Legal activist Larry Klayman, who in 2013 won
the first and thus far only District Court ruling
against the program – with Judge Richard Leon finding it likely violates the Fourth Amendment – says his cases (one is a yet-to-be-considered class-action, the other was heard in November by an appeals court) don’t have preservation orders.

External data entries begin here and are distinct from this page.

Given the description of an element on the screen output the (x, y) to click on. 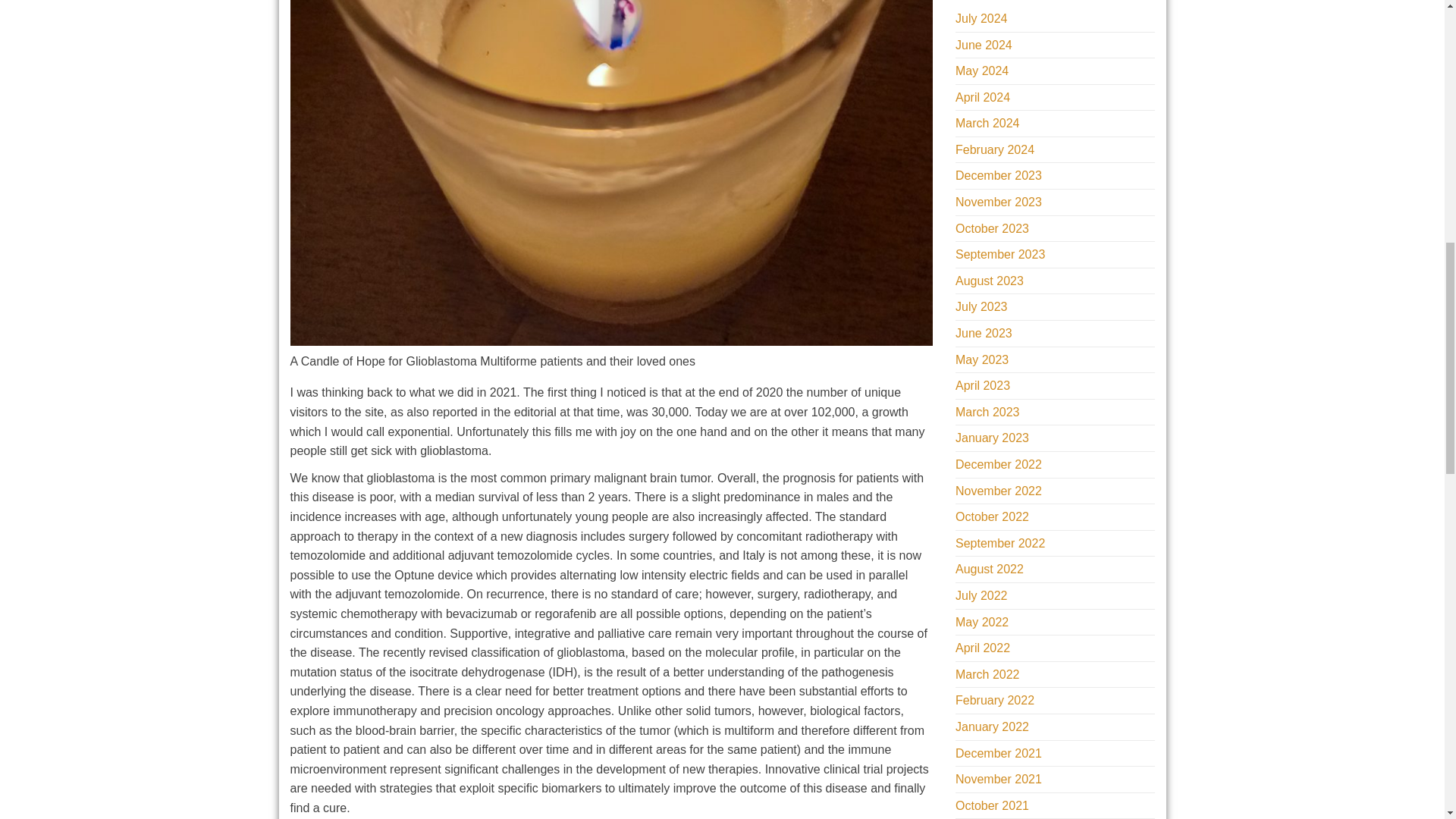
September 2023 (1000, 254)
July 2023 (981, 306)
June 2023 (983, 332)
June 2024 (983, 43)
May 2023 (982, 359)
December 2023 (998, 174)
February 2024 (994, 149)
October 2023 (992, 228)
April 2024 (982, 97)
July 2024 (981, 18)
Given the description of an element on the screen output the (x, y) to click on. 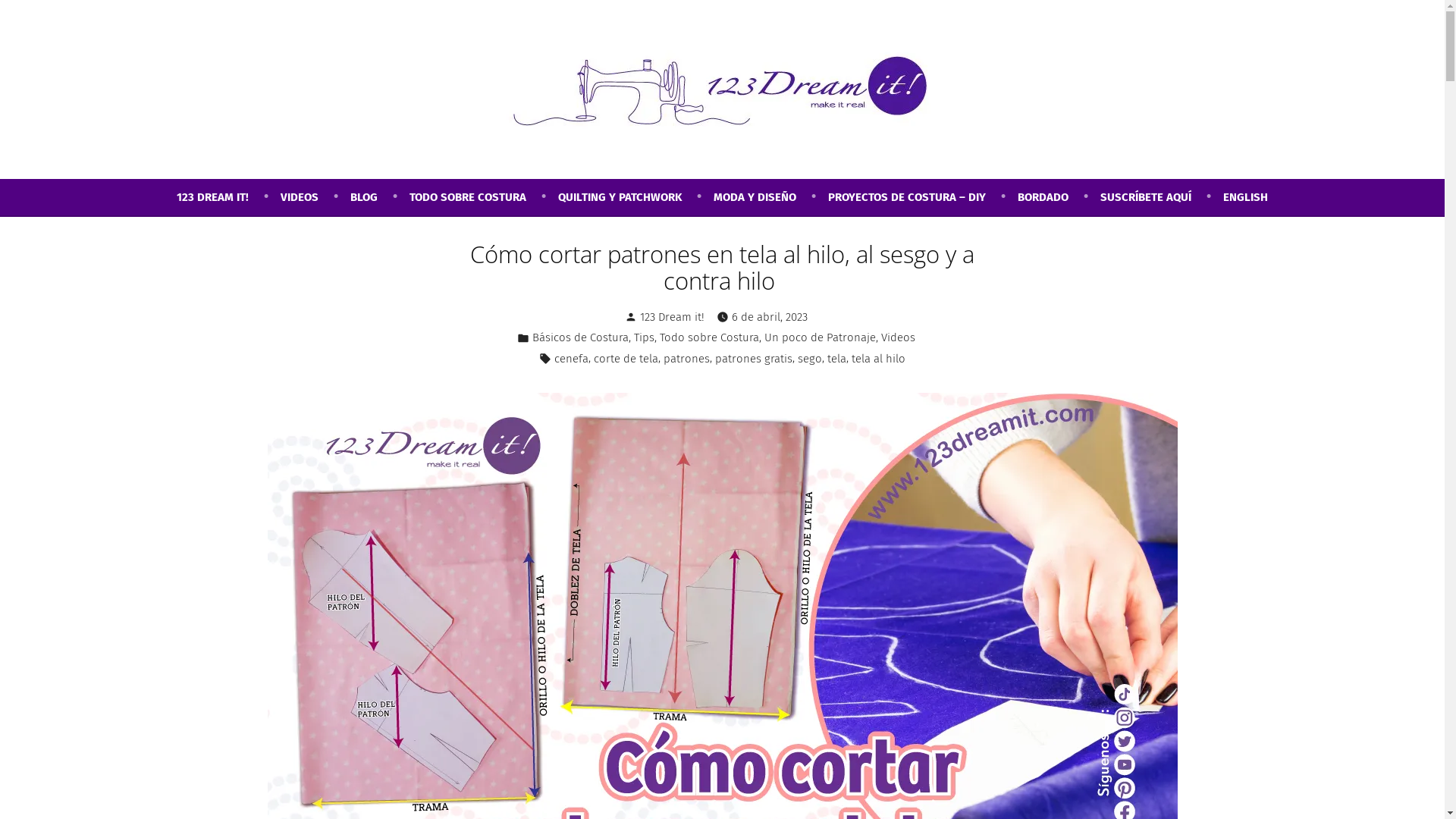
123 Dream it! Element type: text (672, 316)
123 DREAM IT! Element type: text (228, 196)
VIDEOS Element type: text (315, 196)
Videos Element type: text (898, 337)
QUILTING Y PATCHWORK Element type: text (635, 196)
sego Element type: text (809, 358)
TODO SOBRE COSTURA Element type: text (483, 196)
tela al hilo Element type: text (878, 358)
BORDADO Element type: text (1058, 196)
BLOG Element type: text (379, 196)
ENGLISH Element type: text (1245, 196)
Tips Element type: text (643, 337)
Todo sobre Costura Element type: text (709, 337)
patrones Element type: text (686, 358)
6 de abril, 2023 Element type: text (769, 317)
patrones gratis Element type: text (753, 358)
Un poco de Patronaje Element type: text (819, 337)
cenefa Element type: text (571, 358)
123 Dream it Blog de Costura Element type: text (185, 157)
corte de tela Element type: text (625, 358)
tela Element type: text (836, 358)
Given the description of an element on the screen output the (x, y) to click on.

A third case is on appeal against the program,
brought on behalf of Idaho nurse Anna Smith
with support from EFF and the ACLU. It does not have preservation orders. Nor does a long-stalled lawsuit brought by Sen. Rand Paul, R-Ky., and the libertarian group FreedomWorks.

Luke Malek, an attorney working on Smith's
case, and Ken Cuccinelli, who is representing
Paul and FreedomWorks, say they agree with
Cohn.

"The data should be destroyed, but it is
imperative that the standing of the citizens
whose records were collected is preserved," Malek says.

[ALSO: House Votes -- Again -- to Stop Backdoor NSA Searches]

"At this point, we would have the same condition as EFF," says Cuccinelli. He adds he also wants an accounting of call-record collection from before 2006, when the program came under supervision by the Foreign Intelligence Surveillance Court.

Cohn’s offer to allow the government to purge
records, however, likely is for naught. Klayman
says even if authorities satisfy EFF’s condition,
he’ll step in to block record deletion.

“You need to know what they’ve got,” he says.
“You know what it sounds like? That would be
like Hillary Clinton purging her email server.
That’s destroying evidence of their wrongdoing.”

The enterprising attorney is asking a king’s
ransom (in the 10-figure range) as punishment
for the government allegedly violating
constitutional rights and feels the evidence will
help the effort.

He doubts intelligence officials are being honest about their willingness to part with the records anyhow.

Klayman wants the dragnet databases in the
meantime put under the supervision of ordinary courts rather than the Foreign Intelligence Surveillance Court, the shadowy institution that secretly approved the NSA program for years before Snowden’s disclosures.